◆ **ACTIVITY 1**
Return the passage of the solar garden shed transcript from "Today, with a" to "solar garden shed.", copied word for word.
◆ **ACTIVITY 2**
Continue the solar garden shed transcript below, picking up right after its final line.

◆ **TEXT SEGMENT**
How to Build a Solar Garden Shed

Video Transcript

Video Transcript

RON HAZELTON:
Well, I'd say it's a good day for a road trip. I'm headed to Atlanta, Georgia. Gonna pay a visit to Jonathan and Rachel Logan. Now they say they've got a garden shed that's just gotta go.

Today, with a little help from me and my traveling carpenters, David Schulte and Scott Haines, we're going to replace the old storage shed with a new solar garden shed.

[BOTH SPEAK AT ONCE]
Wow, that's been here a while huh?
JONATHAN LOGAN:
It's a little rickety so --
RACHEL LOGAN:
Yeah, and the doors kind of were just leaning up. [LAUGHS]
RON HAZELTON:
It's a certain character.
RACHEL LOGAN:
Yeah, yeah.
RON HAZELTON:
There's a part of me that doesn't want to tear this down.
RACHEL LOGAN:
Yeah.
RON HAZELTON:
But then there's the other part of me that looks up here and sees all the rust and yes, I think it's time to go.

Step one in building our new shed is clearing out the old one.

How many weed trimmers have you got? I think this is the third one I've picked up.
JONATHAN LOGAN:
That one died.
RON HAZELTON:
This shed is so full that a few members of our TV crew pitch in to help. In the process, I discover something I never want to see. Gasoline in a glass container.

This is extremely dangerous.
JONATHAN LOGAN:
Is it really?
RON HAZELTON:
Yeah.
[BOTH SPEAK AT ONCE]
You don't have kids here but it, if this were to drop and it was near, let's say a hot water heater --
JONATHAN LOGAN:
Yeah.
RON HAZELTON:
[MAKES NOISE] Big time fire explosion. So never store it in a glass container.
[BOTH SPEAK AT ONCE]
RACHEL LOGAN:
-- container.

◆ **DATASET EXTRACT**

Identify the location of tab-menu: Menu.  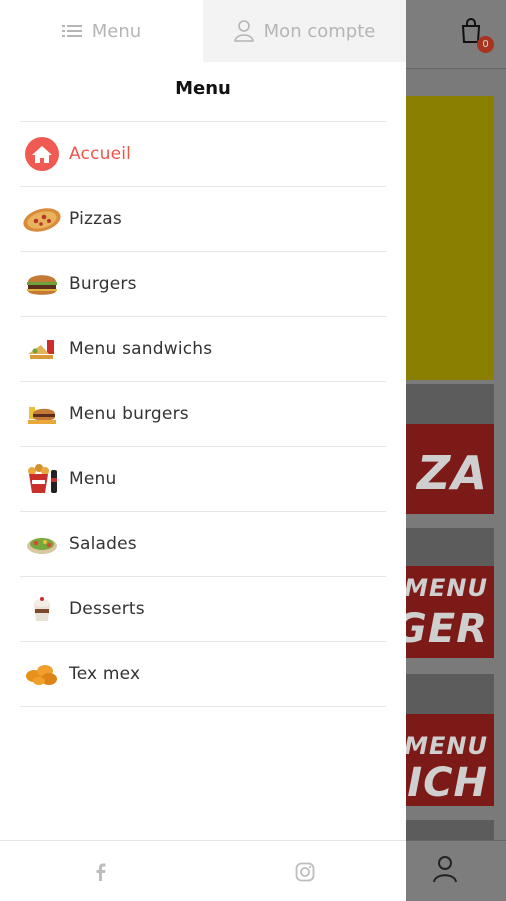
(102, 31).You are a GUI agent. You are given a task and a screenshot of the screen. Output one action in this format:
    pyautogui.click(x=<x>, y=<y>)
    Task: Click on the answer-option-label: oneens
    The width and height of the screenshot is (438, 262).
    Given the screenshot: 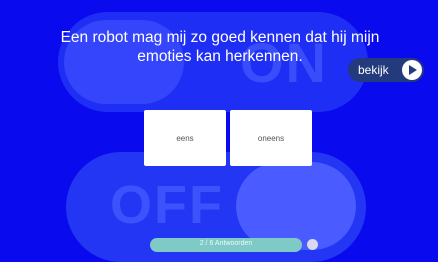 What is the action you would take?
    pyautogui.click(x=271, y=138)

◆ **EXPECTED OUTPUT 1**
Today, with a little help from me and my traveling carpenters, David Schulte and Scott Haines, we're going to replace the old storage shed with a new solar garden shed.

◆ **EXPECTED OUTPUT 2**
JONATHAN LOGAN:
We're, we're gonna put it --
[BOTH SPEAK AT ONCE]
RON HAZELTON:
-- only.
RACHEL LOGAN:
A temporary solution.
RON HAZELTON:
Like this one, like this one right sitting here. This would be a good thing to put it in.
While our disposal phase continues, the delivery truck from the local home improvement center has arrived upfront. The new shed, manufactured by a company called Handy Home Products, comes as a kit, complete with instructions and everything you need but the tools. But before the new shed can go up, the old one has to come down. We start with the roof.

We got a ton of pine needles and dirt and vines up here, and we're never gonna get this lifted off unless we take them off. So who wants to go up?
RACHEL LOGAN:
I think Jonathan.
[BOTH SPEAK AT ONCE]
RON HAZELTON:
Ah, good.  Okay.
RACHEL LOGAN:
Yeah, I like him, for sure.
RON HAZELTON:
All right, if you insist, Jonathan.
RACHEL LOGAN:
Yeah.
  RON HAZELTON:
Now be careful because I don't know what's gonna come down with that. We've already uncovered a lot of ants so you might get some more stuff up here.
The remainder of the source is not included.